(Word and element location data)
-- Begin --

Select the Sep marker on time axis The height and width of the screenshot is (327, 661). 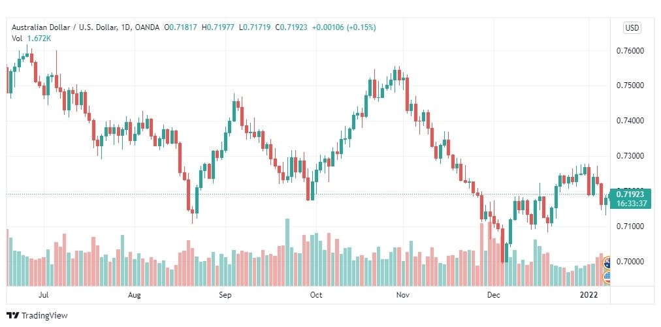pyautogui.click(x=225, y=295)
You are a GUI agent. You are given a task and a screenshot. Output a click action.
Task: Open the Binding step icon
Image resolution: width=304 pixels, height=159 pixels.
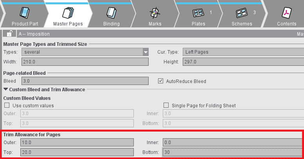click(111, 13)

-- End --

**Given exercise**
Could you swap "icon" for "button" in the lines starting at the one that contains "You are a GUI" and ending at the end of the items, both ends included? Return only those lines with nothing else changed, and leave the pictures out.

**Response to the exercise**
You are a GUI agent. You are given a task and a screenshot. Output a click action.
Task: Open the Binding step button
Image resolution: width=304 pixels, height=159 pixels.
click(111, 13)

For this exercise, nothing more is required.